[Data to process — start]

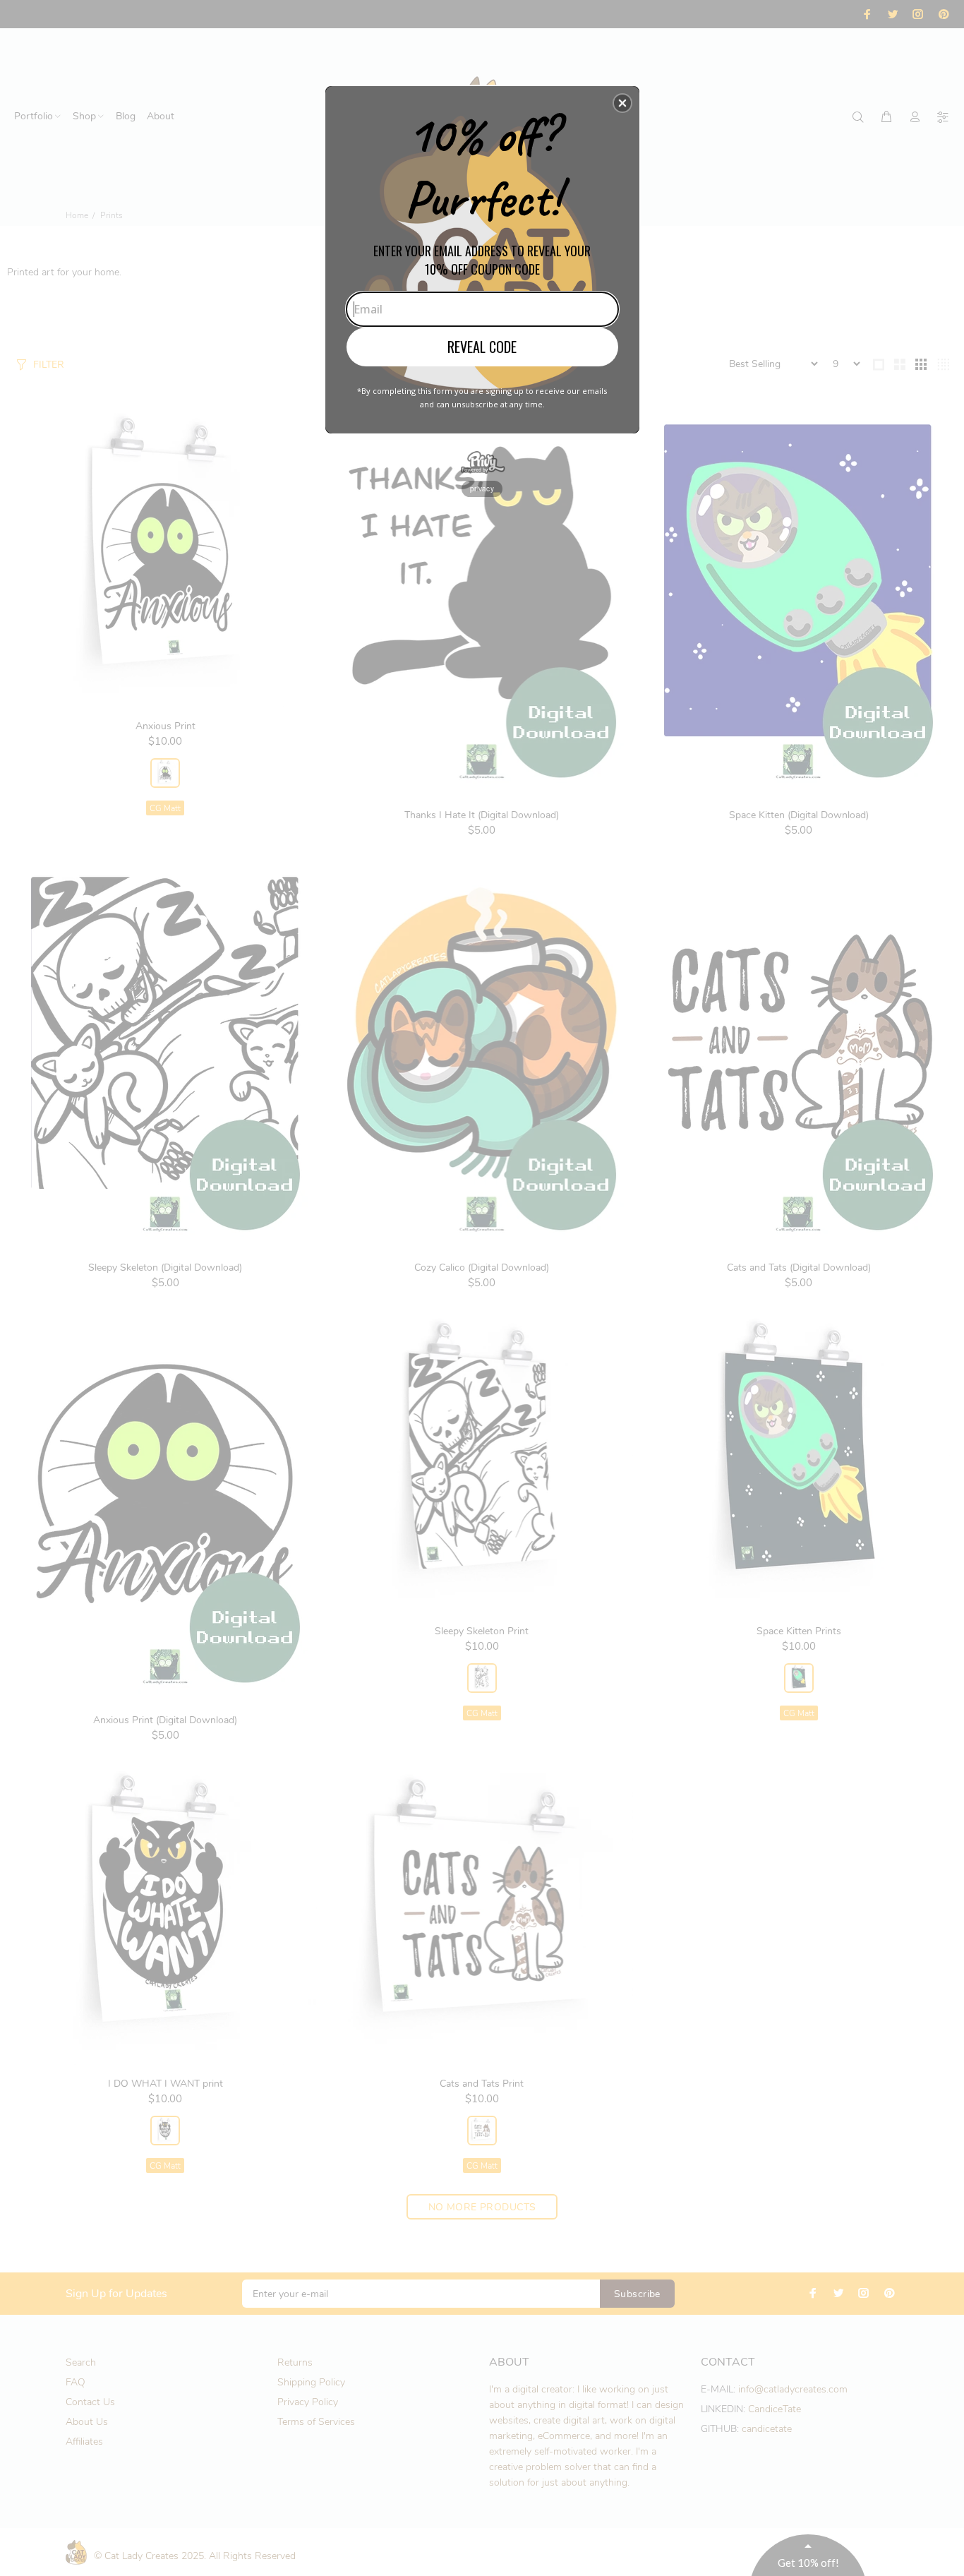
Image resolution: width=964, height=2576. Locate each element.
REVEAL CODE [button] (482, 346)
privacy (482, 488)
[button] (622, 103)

[Data to process — finish]
[Data to process — start]

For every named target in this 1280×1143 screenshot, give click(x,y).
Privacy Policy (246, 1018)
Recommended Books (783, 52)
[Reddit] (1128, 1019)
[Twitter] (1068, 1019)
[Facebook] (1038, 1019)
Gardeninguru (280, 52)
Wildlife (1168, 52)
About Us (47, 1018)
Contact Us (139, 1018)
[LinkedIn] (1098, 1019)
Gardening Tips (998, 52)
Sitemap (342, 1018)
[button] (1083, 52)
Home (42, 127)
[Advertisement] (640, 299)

[Data to process — finish]

▶ **Exercise brief**: In the data above, find the line that contains "Wildlife (1168, 52)" and the line that contains "[Advertisement] (640, 299)". Repeat exactly those lines and every line between them, and only those.

▶ **Exercise solution**:
Wildlife (1168, 52)
About Us (47, 1018)
Contact Us (139, 1018)
[LinkedIn] (1098, 1019)
Gardening Tips (998, 52)
Sitemap (342, 1018)
[button] (1083, 52)
Home (42, 127)
[Advertisement] (640, 299)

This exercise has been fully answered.